Limuru is a town in central Kenya. It is also the name of a parliamentary constituency and an administrative division. The population of the town, as of 2004, was about 4,800. In a census taken in 2019 the population had increased to 159,314.

Location
Limuru is a town located on the eastern edge of the Great Rift Valley about , by road, northwest of Nairobi. The geographical coordinates of Limuru town are:1°06'28.0"S, 36°38'34.0"E (Latitude:-1.107778; Longitude:36.642778).

Education

The town has the advantage of having some of the best high schools in Kenya. Key among them include; Loreto Girls High School, Limuru and Limuru Girls High School. The notable  Alliance High School is located 15 kilometers outside the town.

St Paul's University Limuru is the main institution of high learning located in the outskirts of the town. Several smaller training institutions can also be found within the town precincts.

History 
The native language of most people in Limuru is Kikuyu, with Swahili and English being widely spoken.

Limuru served as the capital of Kiambu West District which was formerly part of Kiambu District. It is now a sub county in the main Kiambu County. In addition, it is also the name of a parliament constituency.

Most of the area of Limuru is now what was previously known as the "white highlands", a rich agricultural land south of the equator. The term "white highlands" derived from the British and other Europeans who realised the productive potential of this area and settled in large numbers with the support of the colonial government, establishing coffee and tea plantations, cereal farms and ranches. The altitude of the town is about 2,500 meters. Limuru has a temperature of 10–28 °C (75 °F) year round.

There is a railway station at Limuru town.

Industry 
Limuru is widely known in Kenya as a tea-producing and processing area. The main factories are Karirana Tea Estates and Mabroukie Teas Estates on the outskirts of the town.

The tea plantations established around Limuru from 1903 onwards were the foundation of Kenya's tea industry. Limuru is home to the BATA shoe company, the largest shoe factory in East and Central Africa. In recent years, more companies have established themselves in the town, including Procter and Allan, polypipes and Fruit 'n' Juice.

Also in Limuru is the Nest Children's Home, which specializes in the care of children of imprisoned mothers.

The town of Limuru grew with the railway, the tea industry (especially with major expansion from the 1920s), and the Bata shoe factory and head office.

The town also serves as a milk processing zone obtained from the small-scale dairy farming in the surrounding area.

People
Limuru residents rely mostly on farming and a shoe factory for employment. Early in the British colonial period (from the 1890s) Europeans settled in the area due to its proximity to Nairobi, the railway, its fertile land and pleasant weather. It is the birthplace of the African writer, Ngũgĩ wa Thiong'o, as well as that of Bishop Caesar Gatimu and human rights and political activist Percy Faith Fawaki (Zartaj).

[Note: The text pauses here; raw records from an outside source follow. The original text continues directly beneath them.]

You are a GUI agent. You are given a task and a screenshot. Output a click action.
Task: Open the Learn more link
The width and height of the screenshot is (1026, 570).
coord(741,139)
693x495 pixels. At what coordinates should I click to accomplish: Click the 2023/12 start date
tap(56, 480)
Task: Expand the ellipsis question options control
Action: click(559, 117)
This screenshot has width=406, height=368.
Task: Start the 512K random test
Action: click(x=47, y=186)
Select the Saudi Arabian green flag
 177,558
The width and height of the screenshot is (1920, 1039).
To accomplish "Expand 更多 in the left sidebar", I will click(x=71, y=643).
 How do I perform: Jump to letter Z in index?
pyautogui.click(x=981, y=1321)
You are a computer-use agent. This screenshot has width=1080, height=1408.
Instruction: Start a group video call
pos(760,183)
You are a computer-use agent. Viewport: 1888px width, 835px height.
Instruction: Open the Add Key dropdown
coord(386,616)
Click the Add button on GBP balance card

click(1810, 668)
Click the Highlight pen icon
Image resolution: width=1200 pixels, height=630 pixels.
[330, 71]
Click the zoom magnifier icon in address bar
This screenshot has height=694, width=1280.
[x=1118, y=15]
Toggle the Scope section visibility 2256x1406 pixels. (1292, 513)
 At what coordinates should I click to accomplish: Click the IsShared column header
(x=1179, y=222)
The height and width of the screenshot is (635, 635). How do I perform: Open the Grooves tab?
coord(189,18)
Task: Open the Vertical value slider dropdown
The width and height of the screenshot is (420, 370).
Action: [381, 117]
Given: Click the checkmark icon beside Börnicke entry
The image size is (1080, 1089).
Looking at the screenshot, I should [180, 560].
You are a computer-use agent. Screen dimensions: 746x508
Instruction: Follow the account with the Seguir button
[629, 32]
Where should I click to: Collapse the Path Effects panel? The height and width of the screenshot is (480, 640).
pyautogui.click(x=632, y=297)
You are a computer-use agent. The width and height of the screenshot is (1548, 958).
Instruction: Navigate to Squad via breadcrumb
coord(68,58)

Dipsy kush a poet was born in limuru.

Health care
Limuru town is served by one government run health facility, Limuru Health Center which is located within the town limits. Other health facilities in Limuru include Rwamburi Dispensary, Rironi Dispensary, Thigio Dispensary, Ndeiya Health Center and Ngecha Health Center. Tigoni District Hospital is the main government hospital and serves as the link facility between the rural health facilities and the main National referral hospital.
Health care has seen an improvement in quality of services with the collaboration of other stakeholders. Services such as cervical cancer screening by VIA/VILLI is available at all government run facilities in Limuru. The nurses working in these clinics also conduct outreach programs to ensure more women are screened. Uptake of long-term contraceptive methods such as implants and IUCDs has also improved due to intensive community education and outreach programs undertaken by the staff working in the various government health facilities. It is for this reason that Ndeiya Health Center was confirmed the  center of excellence in addressing family planning and cervical cancer screening in East and Central Africa. Ndeiya Health Center has  mentored other health facilities in the area including Rwamburi Dispensary with an aim of replicating the success in the same. Constituency development fund has funded the construction of three rural facilities in the area. These are: Rwamburi Dispensary, Rironi Dispensary and Ngecha Health Center. Also, there are several private hospitals in Limuru.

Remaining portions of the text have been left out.